Written task 1
Please report every line of the entries below that contains the string "link", copying each such line in full.
:: Extract
The cohesive zone model (CZM) has been widely used as an alternative to stress intensity factor-based fracture mechanics. It can deal with the nonlinear zone ahead of the crack tip due to plasticity or microcracking. The CZM describes material failure on a more phenomenological basis (i.e., without considering the material microstructure). The general advantage of this model when compared to classical fracture mechanics is that the parameters of the respective models depend only on the material and not on the geometry. This concept guarantees transferability from specimen to structure over a wide range of geometries. The origin of the cohesive zone concept can be traced back to the strip yield model proposed by Dugdale [16] and Barenblatt [17] in which the narrow zone of localized deformation ahead of the crack tip was substituted by cohesive traction between the bounding surfaces. The constitutive behaviour which causes the cohesive elements to open and eventually to fail is described by the so-called traction separation law. It relates the traction vector to the displacement jump across the interface and is usually called separation. The energy dissipated by the element until total failure is derived as the integral of the traction-separation. However, the traction-separation law depends on the stress state, which can be characterised by the triaxiality (i.e., the hydrostatic stress divided by the von Mises equivalent stress). This issue was first investigated by Siegmund and Brocks [18, 19]. The approach was extended to simulation of dynamic ductile crack growth by Anvari et al. [20], Scheider [21]. Banerjee and Manivasagam [22] proposed a versatile CZM to predict ductile fracture at different states of stress. The formulation developed for mode-I plane strain accounts explicitly for triaxiality of the stress state by using basic elastic-plastic constitutive relations combined with two new model parameters, which are independent of the stress state.

The theory of strain energy release rate and SIF combined with rotordynamics built the foundation of the dynamic of cracked rotors based on LEFM [23]. This theory has two major limitations; namely, it can only be used if there is an initial crack, and the fracture process zone must be small compared with the dimensions of the shaft. Due to geometrical complexity, some simplifications had been made for the crack profile, such as straight-edged, circular and elliptical crack model to analyze such crack problem. Since analytical SIFs for an edge crack in a rotating cylinder are not available, the shaft is considered to be a sum of elementary independent rectangular strips (Andrieux and Varé [8]) and no interaction between them is assumed to take place (Chasalevris and Papadopoulos [24]). The geometric functions that describe the strain energy density are often not accurate enough, due to the fact that the crack passes from stress state caused by the vertical moment to that of a horizontal moment. Then, the compliance is obtained by integrating along the crack tip. If the crack depth exceeds the radius of the shaft, then the elements of the compliance matrix present a divergence. This is due to the singularity that the strain energy release rate method has near the edges of the crack tip, giving thus the infinite values. It was reported by Papadopoulos [25] that divergence does not reflect reality. The crack tip is supposed to be formed by the boundary between the cracked areas and the uncracked areas for the regions in which the breathing crack is open. However, the SIF will not appear at the boundary between the closed cracked areas and the open cracked areas [7]. Liong and Proppe [26] proposed a method for the evaluation of the stiffness losses in a rotor with a transverse breathing crack. Their method is based on a CZM and accounts explicitly for triaxiality of the stress state by using constitutive relations.
::::
:: Input records
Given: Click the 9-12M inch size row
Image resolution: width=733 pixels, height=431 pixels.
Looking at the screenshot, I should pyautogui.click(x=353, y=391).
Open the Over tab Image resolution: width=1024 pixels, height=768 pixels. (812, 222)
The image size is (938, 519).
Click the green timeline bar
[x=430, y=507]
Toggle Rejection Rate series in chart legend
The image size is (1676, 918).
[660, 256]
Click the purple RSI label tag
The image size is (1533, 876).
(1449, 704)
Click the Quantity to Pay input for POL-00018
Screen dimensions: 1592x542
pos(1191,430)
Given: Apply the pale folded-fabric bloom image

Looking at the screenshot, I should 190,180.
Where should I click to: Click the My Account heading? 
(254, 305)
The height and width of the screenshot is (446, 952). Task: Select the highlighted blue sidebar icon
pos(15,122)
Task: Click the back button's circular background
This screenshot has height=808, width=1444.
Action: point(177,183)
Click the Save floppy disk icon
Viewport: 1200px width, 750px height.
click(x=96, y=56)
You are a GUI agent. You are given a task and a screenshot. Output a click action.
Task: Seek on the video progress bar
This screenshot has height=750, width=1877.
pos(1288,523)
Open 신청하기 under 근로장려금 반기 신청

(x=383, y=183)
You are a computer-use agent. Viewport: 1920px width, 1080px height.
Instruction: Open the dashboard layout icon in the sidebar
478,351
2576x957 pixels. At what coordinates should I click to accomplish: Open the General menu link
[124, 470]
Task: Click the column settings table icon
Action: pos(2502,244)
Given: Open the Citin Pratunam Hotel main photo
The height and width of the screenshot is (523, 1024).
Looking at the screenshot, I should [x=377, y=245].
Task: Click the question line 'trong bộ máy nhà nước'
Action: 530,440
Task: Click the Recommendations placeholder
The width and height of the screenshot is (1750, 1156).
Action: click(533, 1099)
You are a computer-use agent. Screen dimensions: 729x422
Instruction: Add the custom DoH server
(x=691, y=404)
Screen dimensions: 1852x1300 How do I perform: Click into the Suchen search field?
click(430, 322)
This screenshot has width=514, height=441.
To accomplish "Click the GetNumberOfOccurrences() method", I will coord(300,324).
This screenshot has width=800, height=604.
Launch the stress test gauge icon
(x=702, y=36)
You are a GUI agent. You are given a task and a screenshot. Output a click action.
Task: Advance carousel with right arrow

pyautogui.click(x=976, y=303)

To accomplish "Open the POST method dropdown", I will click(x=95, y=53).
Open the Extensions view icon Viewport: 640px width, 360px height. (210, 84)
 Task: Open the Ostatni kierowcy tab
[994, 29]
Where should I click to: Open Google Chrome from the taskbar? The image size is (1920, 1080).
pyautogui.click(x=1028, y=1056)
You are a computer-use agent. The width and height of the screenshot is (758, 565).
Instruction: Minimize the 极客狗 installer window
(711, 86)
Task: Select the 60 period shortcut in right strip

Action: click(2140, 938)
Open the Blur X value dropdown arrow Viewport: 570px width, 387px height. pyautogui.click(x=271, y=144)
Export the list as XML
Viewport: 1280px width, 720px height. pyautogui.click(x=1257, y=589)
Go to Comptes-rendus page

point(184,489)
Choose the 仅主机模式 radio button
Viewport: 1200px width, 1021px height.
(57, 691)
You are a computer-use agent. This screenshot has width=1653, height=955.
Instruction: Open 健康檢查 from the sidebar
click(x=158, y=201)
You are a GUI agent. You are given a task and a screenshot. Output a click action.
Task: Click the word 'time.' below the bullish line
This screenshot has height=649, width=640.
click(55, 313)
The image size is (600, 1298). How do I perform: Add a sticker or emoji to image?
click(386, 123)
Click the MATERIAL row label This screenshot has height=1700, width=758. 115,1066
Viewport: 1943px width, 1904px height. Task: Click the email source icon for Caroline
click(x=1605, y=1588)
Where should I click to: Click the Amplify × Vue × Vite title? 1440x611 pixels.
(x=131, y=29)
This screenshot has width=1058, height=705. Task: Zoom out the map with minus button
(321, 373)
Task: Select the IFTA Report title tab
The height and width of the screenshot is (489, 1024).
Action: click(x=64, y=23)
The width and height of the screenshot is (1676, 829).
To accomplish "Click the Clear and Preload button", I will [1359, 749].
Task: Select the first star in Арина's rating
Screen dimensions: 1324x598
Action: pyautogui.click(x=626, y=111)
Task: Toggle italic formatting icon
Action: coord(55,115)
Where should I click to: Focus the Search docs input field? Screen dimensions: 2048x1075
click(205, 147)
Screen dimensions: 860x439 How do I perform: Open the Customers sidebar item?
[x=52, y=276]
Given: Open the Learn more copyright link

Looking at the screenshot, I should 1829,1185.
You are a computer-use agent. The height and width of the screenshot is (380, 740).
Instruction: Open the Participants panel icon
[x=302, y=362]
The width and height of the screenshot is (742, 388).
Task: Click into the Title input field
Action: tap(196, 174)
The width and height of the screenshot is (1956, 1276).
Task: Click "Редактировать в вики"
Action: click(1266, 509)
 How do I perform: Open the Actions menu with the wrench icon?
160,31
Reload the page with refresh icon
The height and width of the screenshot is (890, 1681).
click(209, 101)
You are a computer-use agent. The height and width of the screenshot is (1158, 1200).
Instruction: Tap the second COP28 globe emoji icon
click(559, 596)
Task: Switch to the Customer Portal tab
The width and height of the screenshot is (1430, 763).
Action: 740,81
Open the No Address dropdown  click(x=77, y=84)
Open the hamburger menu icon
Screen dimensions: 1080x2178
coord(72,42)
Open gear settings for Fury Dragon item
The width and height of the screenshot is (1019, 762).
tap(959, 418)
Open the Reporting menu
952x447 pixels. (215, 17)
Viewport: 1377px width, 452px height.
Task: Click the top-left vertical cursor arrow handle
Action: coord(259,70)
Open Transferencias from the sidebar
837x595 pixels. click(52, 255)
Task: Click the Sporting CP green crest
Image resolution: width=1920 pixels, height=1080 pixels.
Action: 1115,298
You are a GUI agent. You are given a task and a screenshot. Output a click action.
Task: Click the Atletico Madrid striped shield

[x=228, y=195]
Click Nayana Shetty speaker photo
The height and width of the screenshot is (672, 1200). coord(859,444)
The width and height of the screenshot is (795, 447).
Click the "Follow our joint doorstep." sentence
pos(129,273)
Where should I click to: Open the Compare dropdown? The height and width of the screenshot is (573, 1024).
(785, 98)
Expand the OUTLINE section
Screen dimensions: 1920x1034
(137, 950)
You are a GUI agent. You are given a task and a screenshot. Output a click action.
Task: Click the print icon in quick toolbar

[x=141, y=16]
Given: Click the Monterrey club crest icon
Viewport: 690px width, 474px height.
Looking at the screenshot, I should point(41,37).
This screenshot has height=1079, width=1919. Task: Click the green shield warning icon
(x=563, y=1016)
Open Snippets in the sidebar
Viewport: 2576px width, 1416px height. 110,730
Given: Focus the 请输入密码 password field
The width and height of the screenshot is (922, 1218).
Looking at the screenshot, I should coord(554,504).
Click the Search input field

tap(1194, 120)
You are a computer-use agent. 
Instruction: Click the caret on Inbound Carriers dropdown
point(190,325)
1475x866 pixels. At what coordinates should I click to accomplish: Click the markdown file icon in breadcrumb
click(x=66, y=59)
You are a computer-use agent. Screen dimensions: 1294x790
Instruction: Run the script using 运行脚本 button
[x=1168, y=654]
::::
Written task 2
According to the excerpt on cohesive zone models above, who proposed the strip yield model from which the cohesive zone concept originates?

Full solution 1
2576x957 pixels. At what coordinates should I click to accomplish: Open the General menu link
Given: Open the Learn more copyright link

Full solution 2
Dugdale and Barenblatt.